→ **引用文**:
濹堤通信社綺談

江都の外れ、隅田川のほとりから。平易かつ簡明、写真入りにて時たま駄文を発行いたします。

ぼくが飯を作る理由

 飯に飽きた。

 別に、食べるのに飽きたというのではない。自慢ではないが、僕は食いしん坊な方だと思う。食べる、という行為に対してはかなり貪欲だし、できることならば美味しいものが食べたい。今だって食べたい。だいたい、いつだって食べたい。
 当然、体調が悪くて食欲がないというのでもない。メンタルも同様。実は去年の冬にうつ状態になったりもしたのだが、その時はてきめんに飯が食べられなくなった。ひもじい、寒い、もう死にたい。不幸はこの順番でやってくる。これは僕の場合には全くそうだったので、飯を食べたくない時は気をつけるようにしている。
 では何なんだというと、自分の作る飯にすっかり飽きちゃったのである。

 「家にいやがれ」と政府や役所が言っているのでという訳でもないが、ここのところはほぼ家で飯を食べる。外に出たってお店が開いていないのだから、当然そういうことになる。緊急事態宣言が出てからほぼ1ヶ月、毎日毎日だ。
 これは前にも言ったのだが、僕は今、男3人で暮らしている。去年の夏からそういうことになったわけだが、驚くべきことに僕は他の2人が作った飯というものを食べたことがない。するとまあ成人男性3人前の飯を、僕だけが作っているわけだ。毎日。ここ1ヶ月は下手したら1日3食。いやはや、もう立派なおさんどんだ。

→ **課題**:
**a)** 飯作りの随筆の「江都の外れ、隅田川のほとりか」から「からほぼ1ヶ月、毎日毎日だ。」までを、一字一句違えずに書き写してください。
**b)** 男3人暮らしの飯作りを綴った随筆を、末尾の文に続けて書き継いでください。
このあとのデータは参照不要です。

→ **提供データ**:
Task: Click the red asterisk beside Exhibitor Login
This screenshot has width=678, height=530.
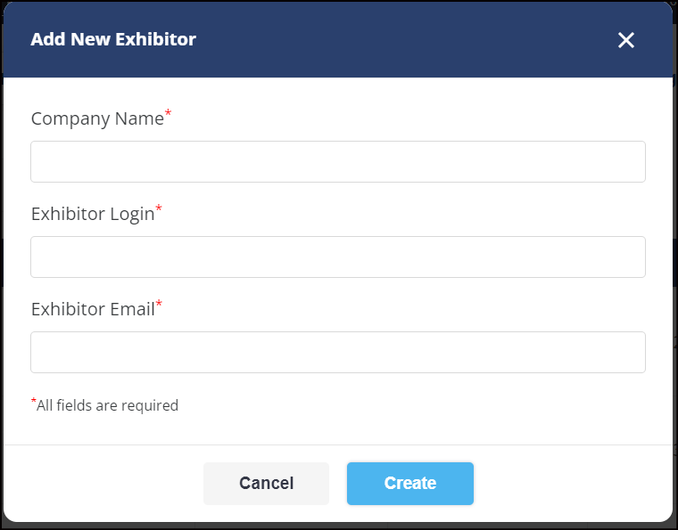Action: 159,208
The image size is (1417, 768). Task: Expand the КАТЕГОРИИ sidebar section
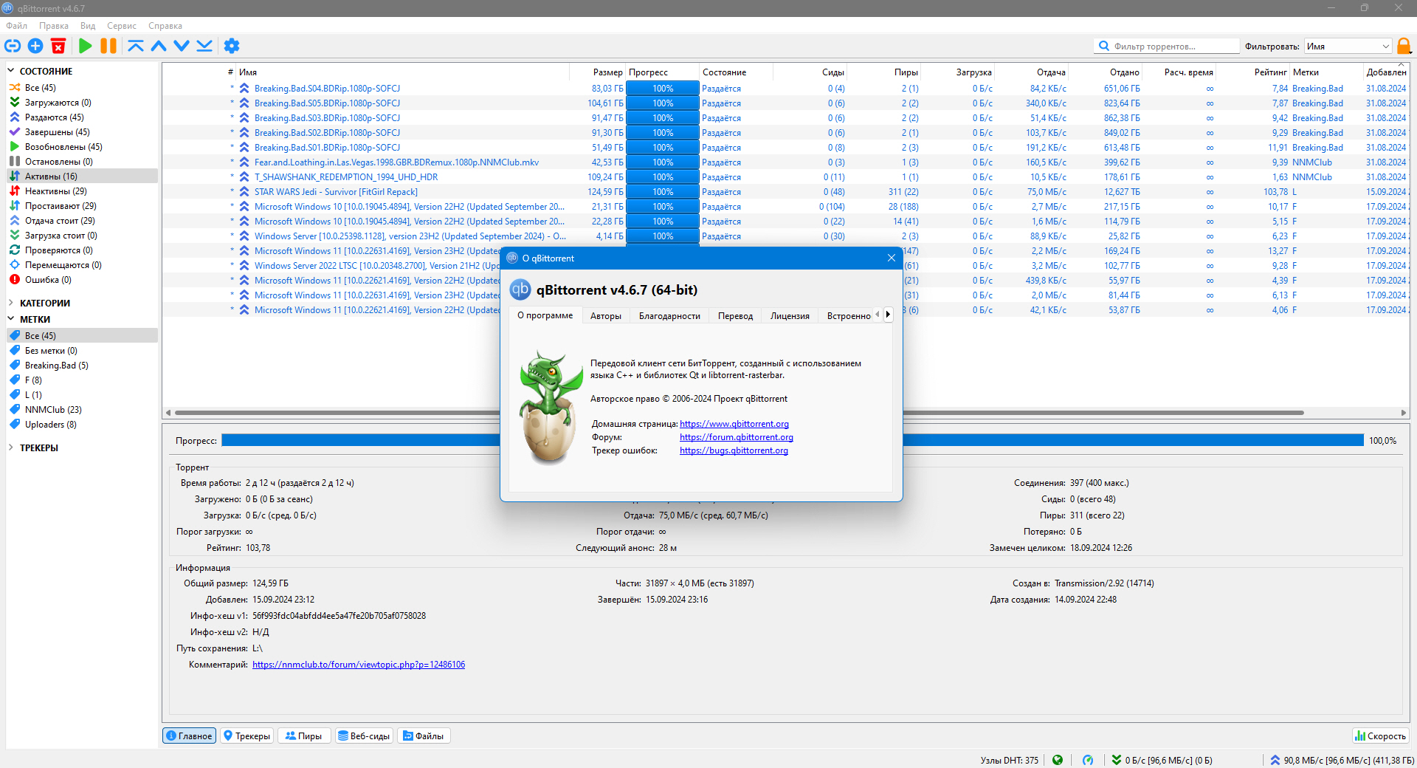[45, 304]
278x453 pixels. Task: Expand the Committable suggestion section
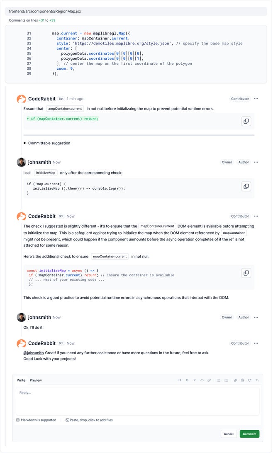click(x=47, y=143)
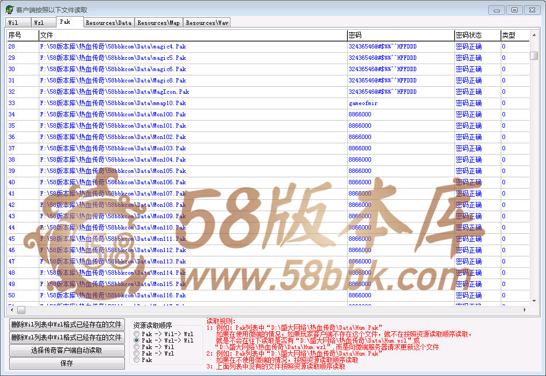Switch to the Resources\Data tab
This screenshot has height=376, width=546.
point(108,23)
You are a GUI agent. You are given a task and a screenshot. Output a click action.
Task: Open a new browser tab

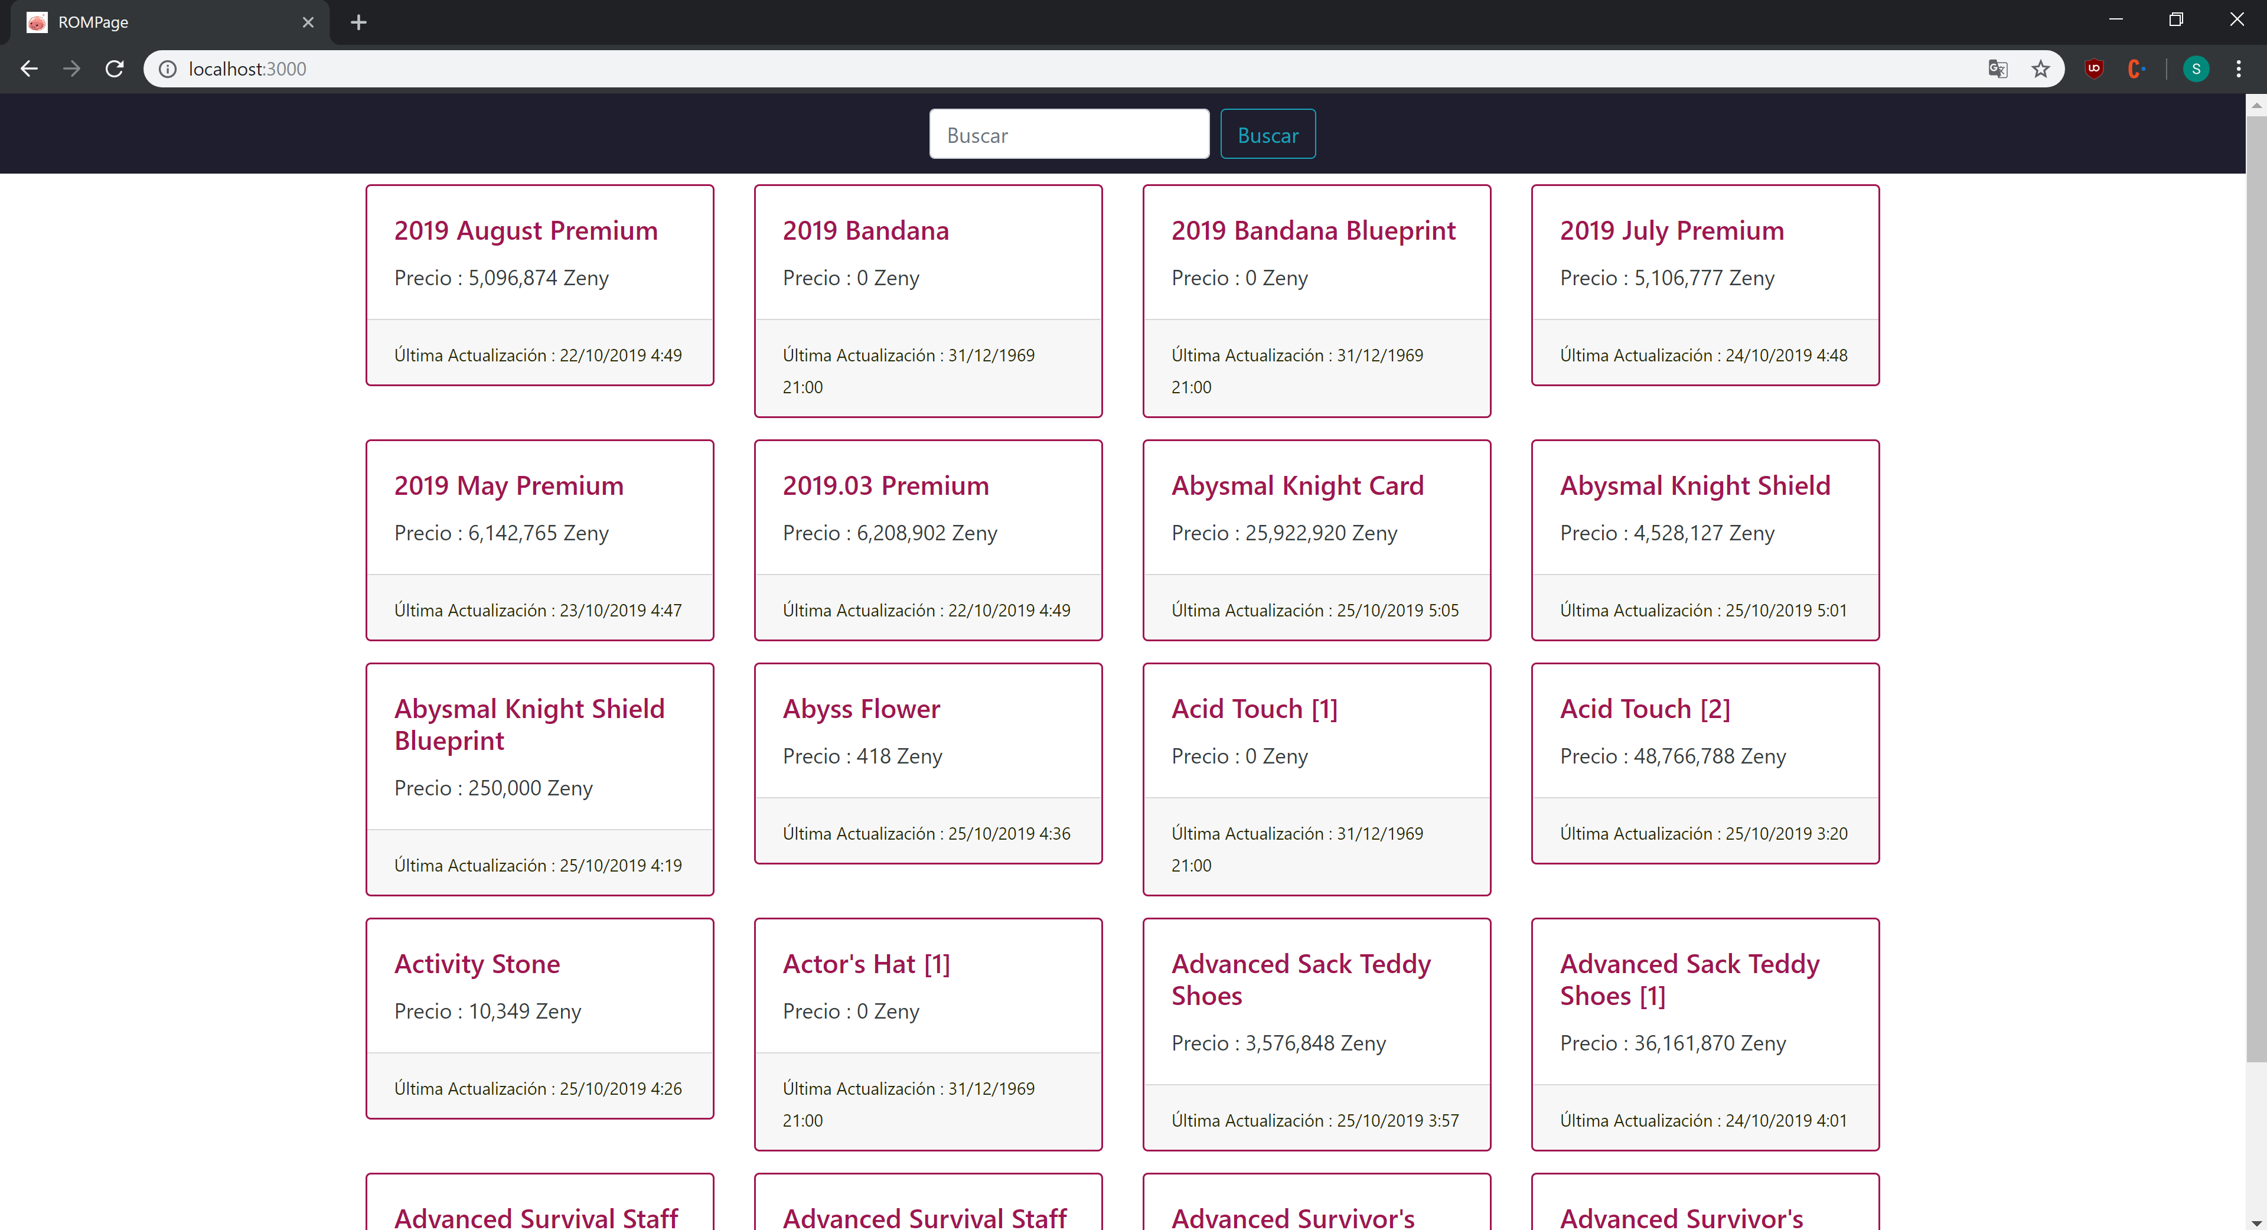point(358,22)
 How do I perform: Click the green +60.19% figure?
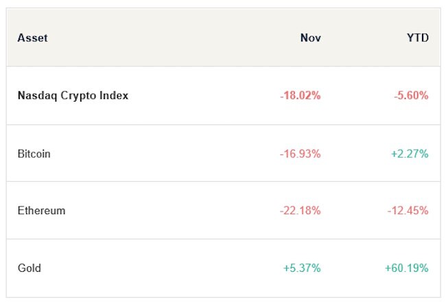tap(406, 268)
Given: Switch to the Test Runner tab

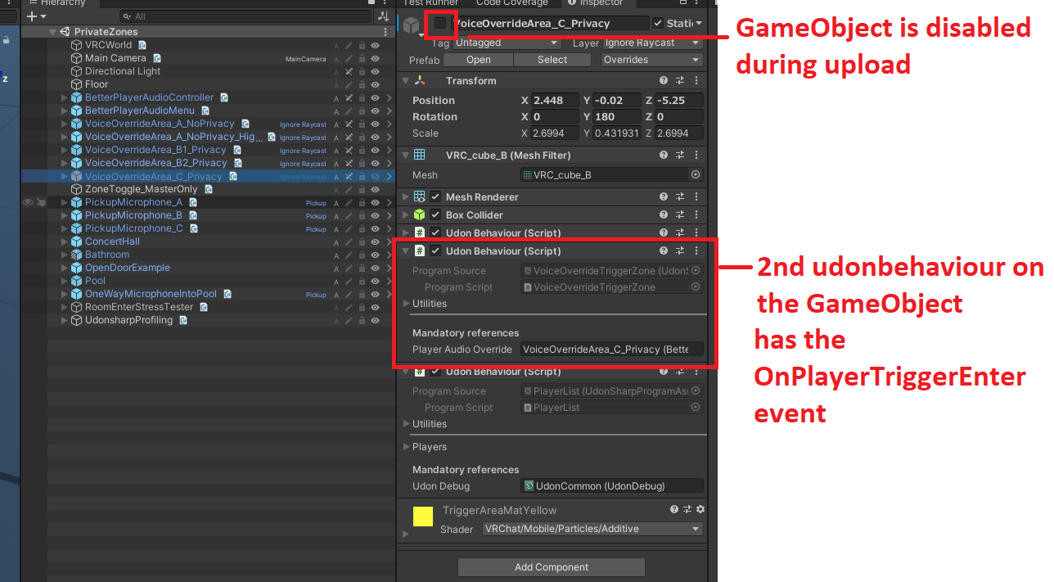Looking at the screenshot, I should [430, 3].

→ **解答**:
**a)**
江都の外れ、隅田川のほとりから。平易かつ簡明、写真入りにて時たま駄文を発行いたします。

ぼくが飯を作る理由

 飯に飽きた。

 別に、食べるのに飽きたというのではない。自慢ではないが、僕は食いしん坊な方だと思う。食べる、という行為に対してはかなり貪欲だし、できることならば美味しいものが食べたい。今だって食べたい。だいたい、いつだって食べたい。
 当然、体調が悪くて食欲がないというのでもない。メンタルも同様。実は去年の冬にうつ状態になったりもしたのだが、その時はてきめんに飯が食べられなくなった。ひもじい、寒い、もう死にたい。不幸はこの順番でやってくる。これは僕の場合には全くそうだったので、飯を食べたくない時は気をつけるようにしている。
 では何なんだというと、自分の作る飯にすっかり飽きちゃったのである。

 「家にいやがれ」と政府や役所が言っているのでという訳でもないが、ここのところはほぼ家で飯を食べる。外に出たってお店が開いていないのだから、当然そういうことになる。緊急事態宣言が出てからほぼ1ヶ月、毎日毎日だ。

**b)**
 ただまあこれ、別に愚痴というわけでもないし、非難するつもりもない。実は僕が3人分の飯を作っているのは、僕が勝手にやっていることにすぎないのだ。他の誰に頼まれた、というのではない。そういう役割が、この「シェアハウス」で決まっているのでもない。事実上そういうことになってしまっている気はするが。重ねていうが、愚痴ではない。

 ところで、僕は食べ物について好き嫌いというものがない。全くと言っていいほど、無い。
 偏食ではない、というどころではない。当然ながら、嫌いな食べ物というのは無い。なんでも食べるし、世間一般ではゲテモノと言われるようなものでも食べる。先述の通り食いしん坊なので、食に対する好奇心は旺盛だ。
 問題なのは、「好きな食べ物」というのも無いのだ。世の中には「これだけ食べていればいい」というくらい好きな食べ物がある人がいる。例えば同居人の1人はカレーがめちゃくちゃに好きで、多分毎日カレーでも文句を言わないのではないかと思う。
 僕の場合はそれがない。すると何が困るって、同じものを食べ続ける、ということがとにかく苦痛になってくるのだ。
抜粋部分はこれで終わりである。